> _What you will do_
[1] In the passage on custody disputes, what does the judge not care about?
[2] Extend the passage on custody disputes, picking up after its final sentence.

> _Supplied text_
In light of the fact that the vast majority of parents share the right to make major decisions with regards to their children, it is not uncommon for disputes to arise between them as to what is in the best interest of their child.
There are several ways you can go about trying to resolve custody disputes with your ex:
To the extent that anyone may be harboring delusions to the contrary, let me be clear: The judge does not care about your child’s soccer participation. They don’t care if they play, they don’t care where they play, and they don’t care how well they play. To the extent that you are paying an attorney hundreds of dollars per hour to go to court to try to convince the judge to care about those things, you are wasting your money.
Does this stop people from going to court about these issues? No, not at all. It is probably half of what the judges have to endure each day they hear motions. However, the court does not wish to micromanage the raising of your children or any of the other legal issues that may arise in the course of your uncoupling. I, therefore, advise people to look into some of the alternatives below.

> _Data records_
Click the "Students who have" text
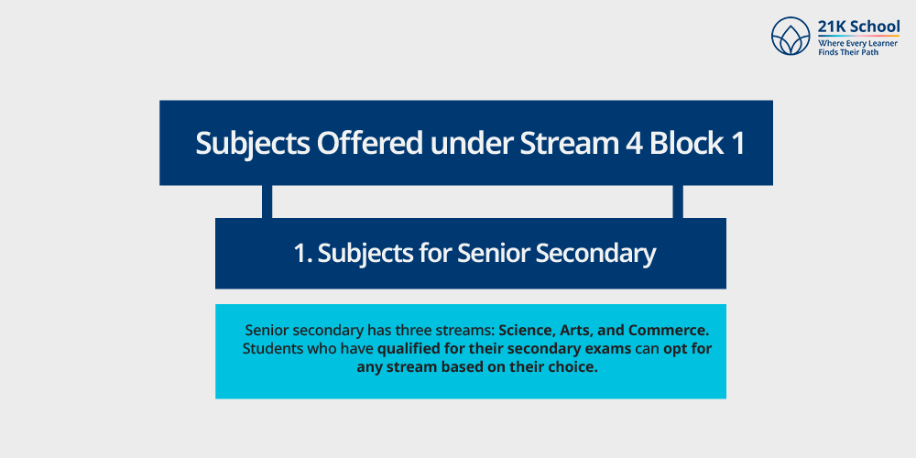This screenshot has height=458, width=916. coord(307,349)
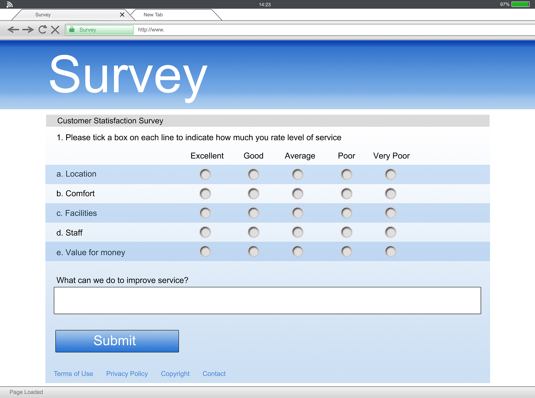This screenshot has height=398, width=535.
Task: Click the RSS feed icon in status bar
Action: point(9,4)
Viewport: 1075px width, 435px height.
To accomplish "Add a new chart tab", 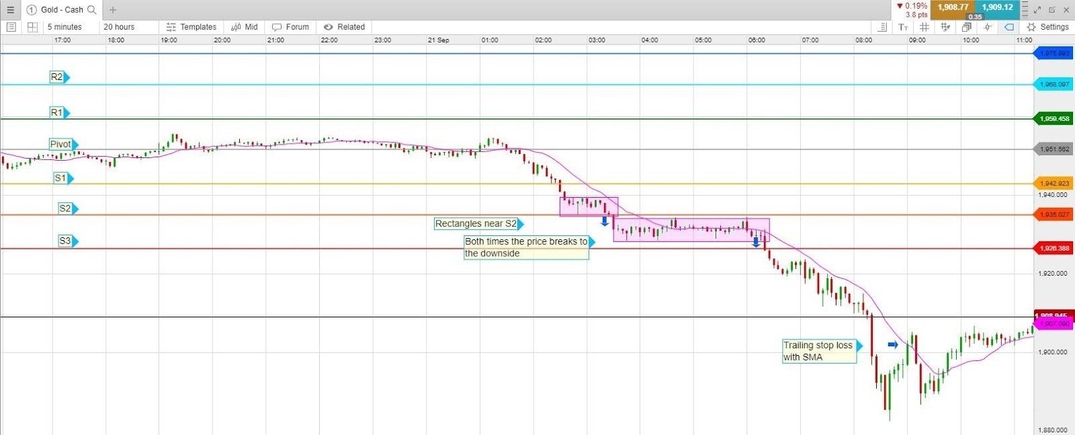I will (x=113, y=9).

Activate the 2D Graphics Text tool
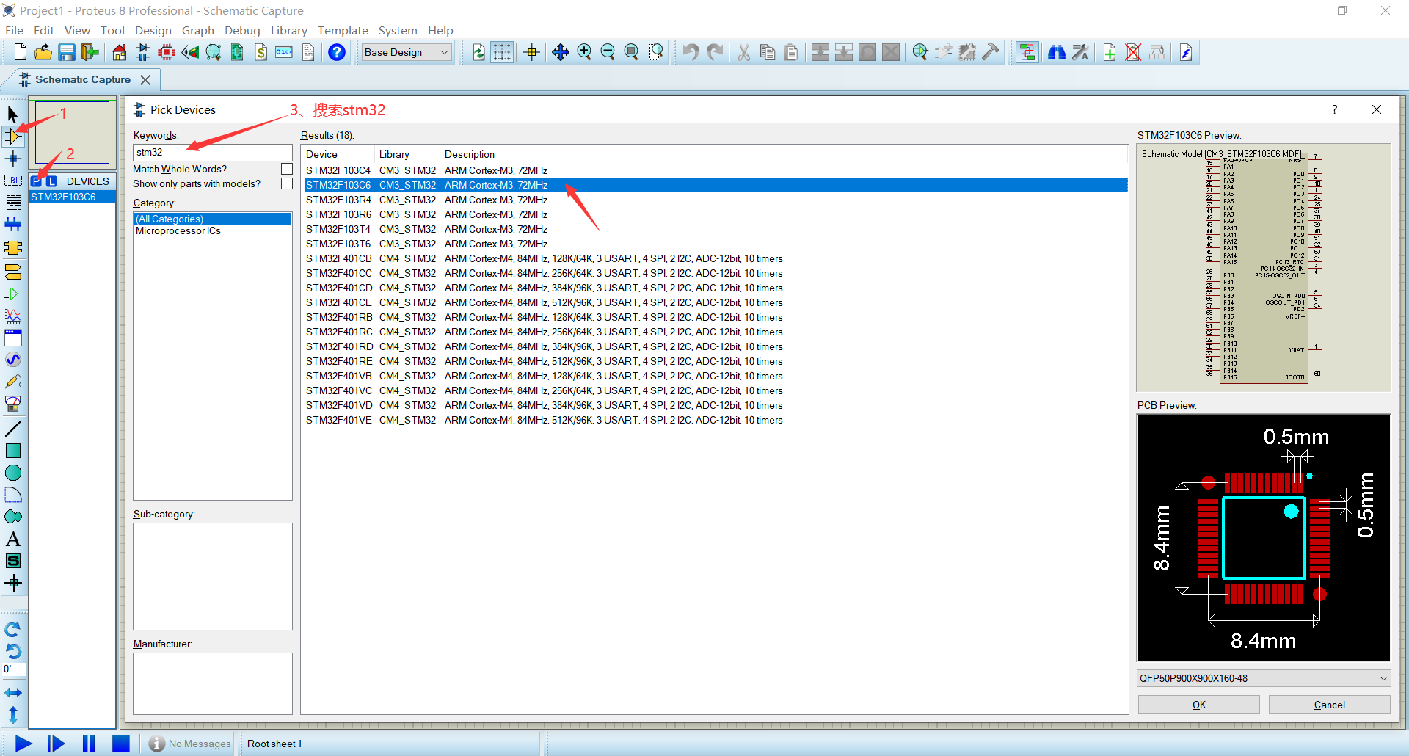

> _The answers_
[1] Your child's soccer participation.

[2]
2. Mediation: As I discussed in a prior post, in mediation each of the parties appear together with the mediator to try to work through issues that they have not been able to resolve between themselves. The focus of mediation can be as broad as all support, asset division and custody issues arising in a divorce, or it can be about an isolated issue, like where a child should go to school. A mediator helps guide the parties to a mutually agreed upon resolution and largely serves to help facilitate a dialogue between the parties to reach an understanding and compromise. What happens in mediation is not, however, binding between the parties and they will need to have a formal agreement drafted by attorneys to confirm any arrangements to which they agree.
3. Collaborative Law: In a collaborative divorce, each of the parties hires a collaborative attorney and agrees that they will not pursue litigation at any point in time—otherwise they must remove themselves from the collaborative process and find new counsel. Depending upon the nature of the dispute between the parties, they may require the assistance of a collaborative coach to help facilitate their conversations and ultimate resolution.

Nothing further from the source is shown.